When the team physician gives the player final clearance, the player has a final examination by the INC assigned to his team. The INC will review all reports and tests documented through the player’s recovery. Once the INC confirms the conclusion of the team physician, the player is considered cleared and is eligible for the next game or practice.
This allows for players to heal at their own individual rates. It also includes the expertise of both the team physicians and a neurological consultant, along with an assessment of not only the most recent concussion, but also the consideration of the player’s medical history.
NCAA CONCUSSION UPDATE
The National Collegiate Athletic Association (NCAA) 2011-2012 Sports Medicine Handbook includes a section called "Concussion or Mild Traumatic Brain Injury (mTBI) in the Athlete":
"In the years 2004 to 2009, the rate of concussion during games per 1,000 athlete exposures for football was 3.1; for men's lacrosse, 2.6; for men's ice hockey, 2.4; for women's ice hockey, 2.2; for women's soccer, 2.2; for wrestling, 1.4; for men's soccer, 1.4; for women's lacrosse, 1.2; for field hockey, 1.2; for women's basketball, 1.2; and for men's basketball, 0.6, accounting for between four and 16.2% of the injuries for these sports, as reported by the NCAA Injury Surveillance Program by the Datalys Center."
This organization defines a concussion or mild traumatic brain injury as "a complex pathophysiological process affecting the brain, induced by traumatic biomechanical forces."
The handbook also states, "NCAA member institutions must have a concussion management plan for their student-athletes on file with specific components as described in Bylaw 188.8.131.52 (see Guideline 2i)."
The NCAA Plan
- Mandates institutions to provide a process for removing a student-athlete that exhibits signs of a concussion.

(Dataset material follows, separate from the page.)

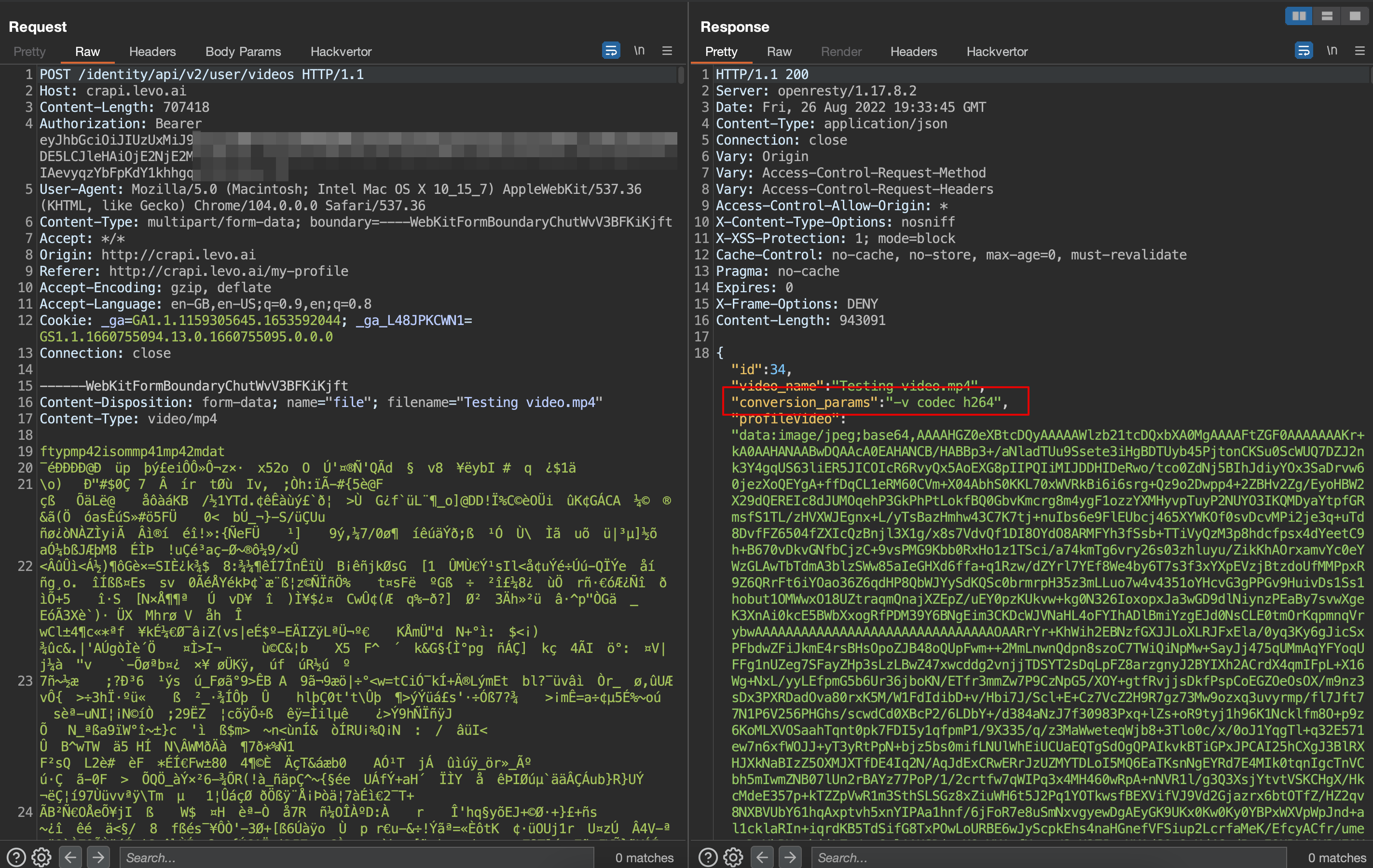1373x868 pixels.
Task: Open Response panel hamburger options menu
Action: pyautogui.click(x=1360, y=51)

Student-athletes exhibiting signs of concussions must be evaluated by a medical staff member with experience in the evaluation and management of concussions before they may return to play.
- Requires student-athletes diagnosed with a concussion be cleared by a physician or a physician's designee before they are permitted to return
- Prohibits a student-athlete with concussion symptoms from returning to play on the day of the activity.
- Requires student-athletes to receive information about the signs and symptoms of concussions. They also are required to sign a waiver that says they are responsible for reporting injuries to the medical staff..
The signs of a concussion, according to the NCAA, are as follows:
- Balance problems
- Feeling sluggish
- Concentration or memory problems
- Double or fuzzy vision
- Sensitivity to light or noise
- Slowed reaction time
- Feeling unusually irritable
- Loss of consciousness
The handbook includes much more information on concussions (this starts on page 55). The NCAA also recommends viewing the National Athletic Trainers' Association's Heads Up video, taking a deeper look at the types of head injuries incurred and how they happen.
Sports-related neurosurgical injuries were the focus of the November 2011 issue of the Journal of Neurosurgery, which included the results of a study of 451 patients about the mechanisms and repercussions of head injuries referencing an anonymous survey. This survey found that over 46% of university soccer players experienced a concussion in one fall season, and almost ⅔ of the same group experienced a concussion over the year period while playing soccer. Another article described a new smartphone app designed for on-the-field concussion testing.